Signs Preceding the End of the World
Author: Yuri Herrera
Translator: Lisa Dillman
Publisher: And Other Stories Press
London, 2015
It would be hard to find a contemporary Mexican novel that offers a more subversive allegory of US-Mexican relations than Yuri Herrera’s novel Signs Preceding the End of the World (2015). This short novel, whose surreal tone has given rise to comparisons to Pedro Páramo, constitutes a kind of inversion of the traditional US borderlands chronicle that demonizes the Mexican other: here, we have a borderland tale told from the Mexican perspective, where it is the United States that represents the infernal mirror.
The story’s protagonist is Makina, a young Mexican woman who embarks on a mission across the border to search for her missing brother. Her journey into the United States has all the mythical significance of a journey into the Underworld, as exemplified in this passage describing her first experience upon arriving on US soil:
Then off in the distance she glimpsed a tree and beneath the tree a pregnant woman. She saw her belly before her legs or her face or her hair and saw she was resting there in the shade of the tree. And she thought, if that was any sort of omen it was a good one: a country where a woman with child walking through the desert just lies right down to let her baby grow, unconcerned about anything else. But as they approached she discerned the features of this person, who was no woman, nor was that belly full with child: it was som poor wretch swollen with putrefaction, his eyes and tongue pecked out by buzzards. (Herrera, 2015)
This powerfully disturbing image of what appears from a distance to be a metaphor for a land of hope and promise only to reveal itself upon closer analysis to be a symbol of rot and decay foreshadows an underlying theme of the novel, as the dream of a bright future that entices people like Makina’s brother to cross the border ultimately proves to be nothing more than a mirage; as Makina’s brother himself puts it: “We forgot what we came for, but there’s still this reflex to act like we still have some secret plan” (Herrera, 2015). For Makina herself, who, like Orpheus, has only crossed over in the hope of bringing back a loved one, this infernal Underworld is mystifying. “I just don’t understand this place,” she tells Chucho, her Charon in this mythical crossing, to which Chucho replies:
Don’t let it get you down. They [the Americans] don’t get it either. They live in fear of the lights going out, as if every day wasn’t already made of lightning and blackouts. They need us. They want to live forever but still can’t see that for that to work they need to change color and number. But it’s already happening. (Herrera, 2015)
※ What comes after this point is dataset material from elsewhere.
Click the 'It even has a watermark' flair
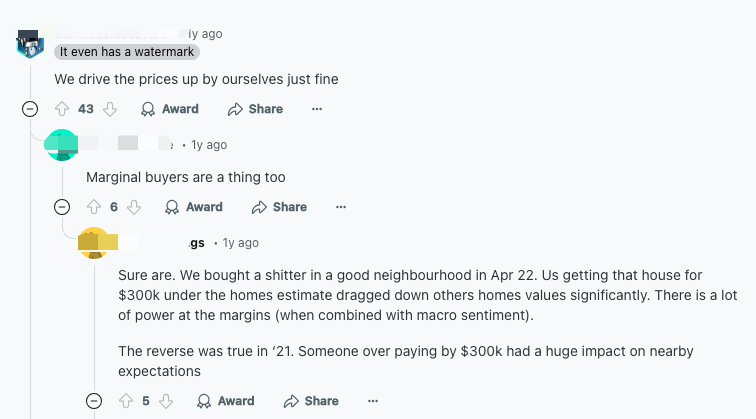 click(x=126, y=52)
In this way, Makina finally learns that her mission into the Underworld was not to save her lost brother, but to save the Underworld itself. The greatest fear of the Trump Nation—the subsumption of Anglo-Saxon America by Mexican immigration—is thus revealed to be its salvation.
Herrera’s novel is a poetic allegory of Mexico’s relationship with its northern neighbour that inverts the tradition established in American literature of representing Mexico as an infernal Other. The revenge is bittersweet, ironic, and highly illuminating.